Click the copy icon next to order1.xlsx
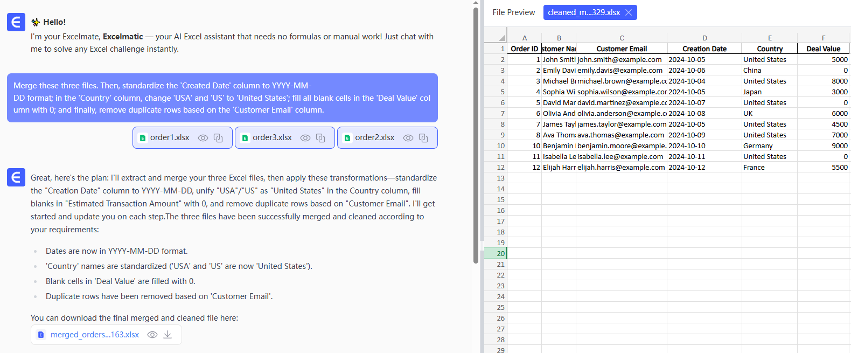Screen dimensions: 851x353 (218, 138)
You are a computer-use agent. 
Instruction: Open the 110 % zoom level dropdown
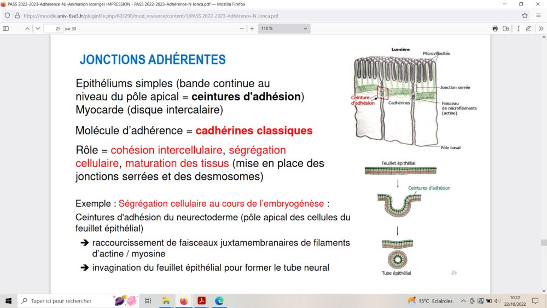click(x=284, y=28)
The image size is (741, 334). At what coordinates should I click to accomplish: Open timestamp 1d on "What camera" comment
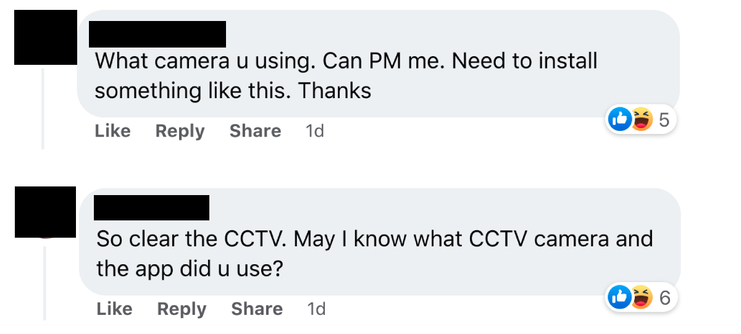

= = = = =

* **Exercise instructions**
Before you print the records, please set aside any pictures and keep everything else exact.

* **The completed task**
Click the copy icon next to order1.xlsx
Screen dimensions: 851x353 (218, 138)
You are a computer-use agent. 
Instruction: Open the 110 % zoom level dropdown
click(x=284, y=28)
The image size is (741, 334). At what coordinates should I click to accomplish: Open timestamp 1d on "What camera" comment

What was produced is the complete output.